### Extracted information

---+---

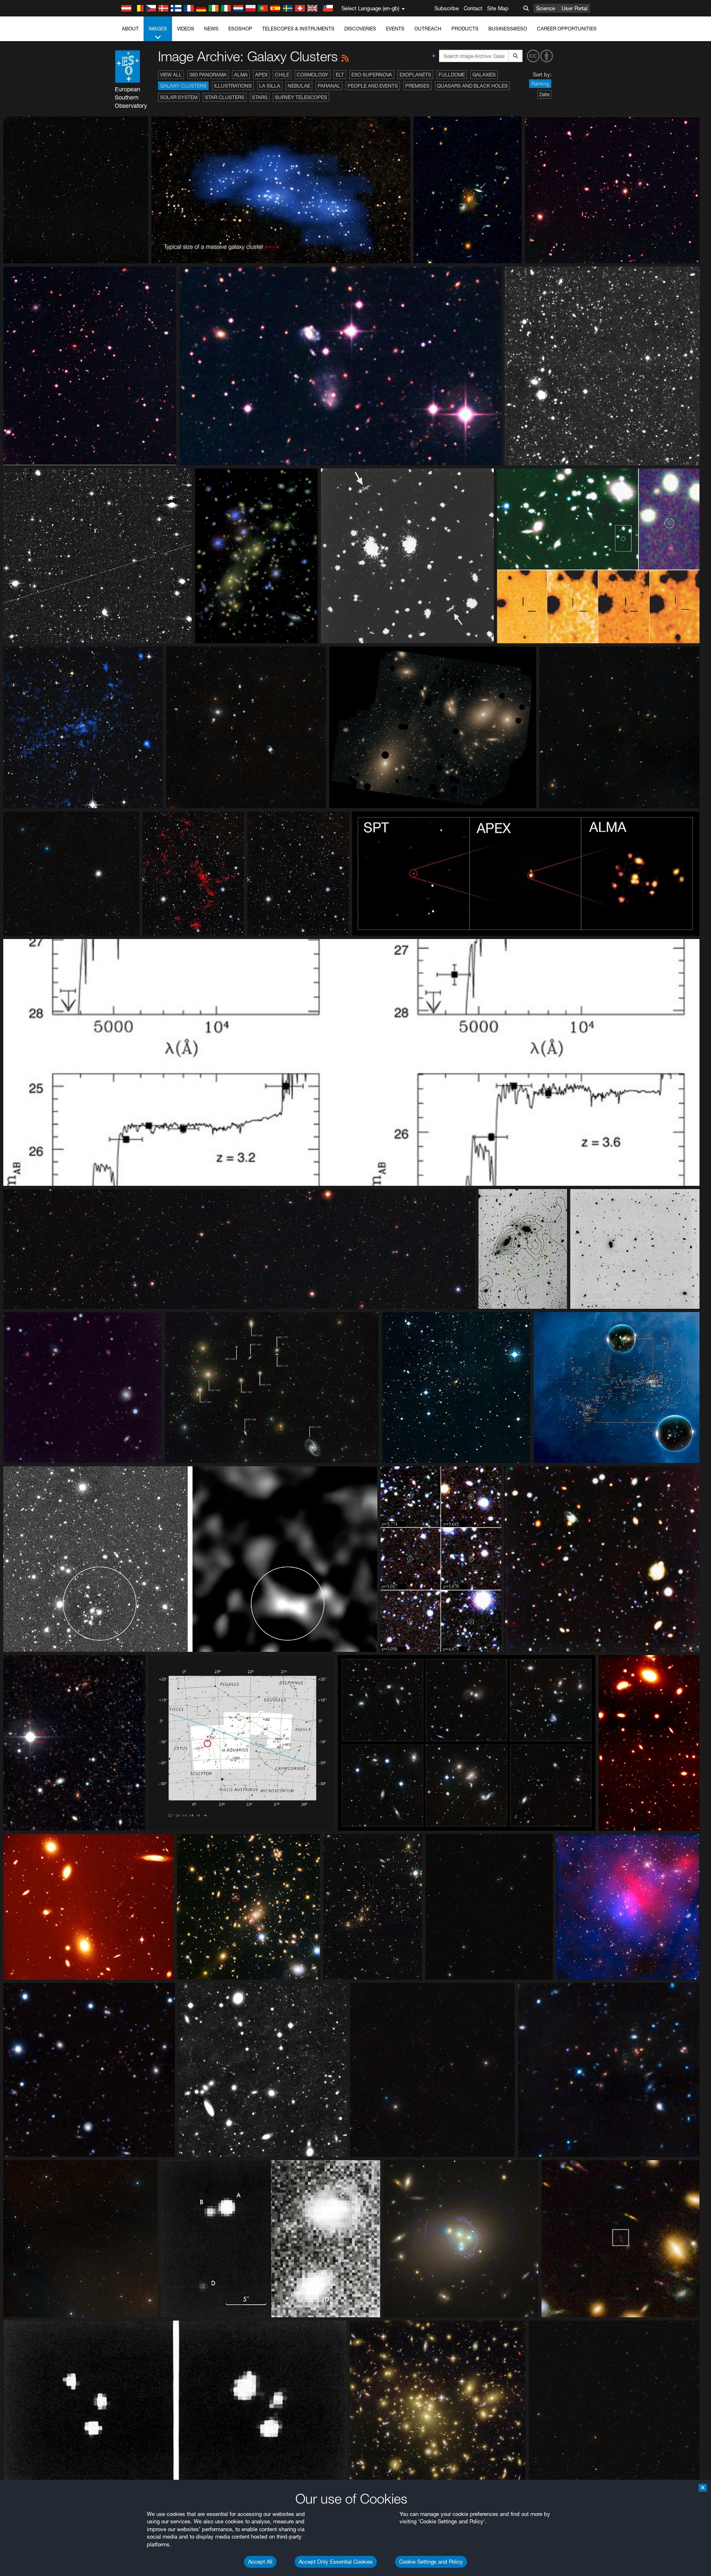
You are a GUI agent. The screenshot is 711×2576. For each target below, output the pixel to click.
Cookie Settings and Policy (431, 2561)
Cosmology (312, 75)
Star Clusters (224, 97)
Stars (259, 97)
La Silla (269, 86)
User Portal (575, 8)
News (211, 29)
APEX (261, 75)
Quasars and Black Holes (472, 86)
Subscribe (446, 8)
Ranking (540, 84)
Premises (417, 86)
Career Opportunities (567, 29)
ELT (340, 75)
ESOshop (240, 29)
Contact (473, 8)
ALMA (241, 75)
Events (395, 29)
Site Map (498, 8)
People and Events (373, 86)
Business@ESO (507, 29)
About (130, 29)
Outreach (427, 29)
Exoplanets (415, 75)
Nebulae (299, 86)
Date (544, 94)
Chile (282, 75)
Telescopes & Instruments (298, 29)
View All (171, 75)
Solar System (179, 97)
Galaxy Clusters (183, 86)
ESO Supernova (371, 75)
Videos (185, 29)
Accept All (260, 2561)
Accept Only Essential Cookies (336, 2561)
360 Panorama (208, 75)
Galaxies (484, 75)
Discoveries (360, 29)
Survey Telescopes (301, 97)
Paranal (329, 86)
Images (158, 29)
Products (465, 29)
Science (545, 8)
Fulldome (452, 75)
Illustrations (233, 86)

---+---

### Work to be completed
Give back the material word for word, leaving out its pictures.

### Reply to the task
You are a GUI agent. The screenshot is 711×2576. For each target below, output the pixel to click.
Cookie Settings and Policy (431, 2561)
Cosmology (312, 75)
Star Clusters (224, 97)
Stars (259, 97)
La Silla (269, 86)
User Portal (575, 8)
News (211, 29)
APEX (261, 75)
Quasars and Black Holes (472, 86)
Subscribe (446, 8)
Ranking (540, 84)
Premises (417, 86)
Career Opportunities (567, 29)
ELT (340, 75)
ESOshop (240, 29)
Contact (473, 8)
ALMA (241, 75)
Events (395, 29)
Site Map (498, 8)
People and Events (373, 86)
Business@ESO (507, 29)
About (130, 29)
Outreach (427, 29)
Exoplanets (415, 75)
Nebulae (299, 86)
Date (544, 94)
Chile (282, 75)
Telescopes & Instruments (298, 29)
View All (171, 75)
Solar System (179, 97)
Galaxy Clusters (183, 86)
ESO Supernova (371, 75)
Videos (185, 29)
Accept All (260, 2561)
Accept Only Essential Cookies (336, 2561)
360 Panorama (208, 75)
Galaxies (484, 75)
Discoveries (360, 29)
Survey Telescopes (301, 97)
Paranal (329, 86)
Images (158, 29)
Products (465, 29)
Science (545, 8)
Fulldome (452, 75)
Illustrations (233, 86)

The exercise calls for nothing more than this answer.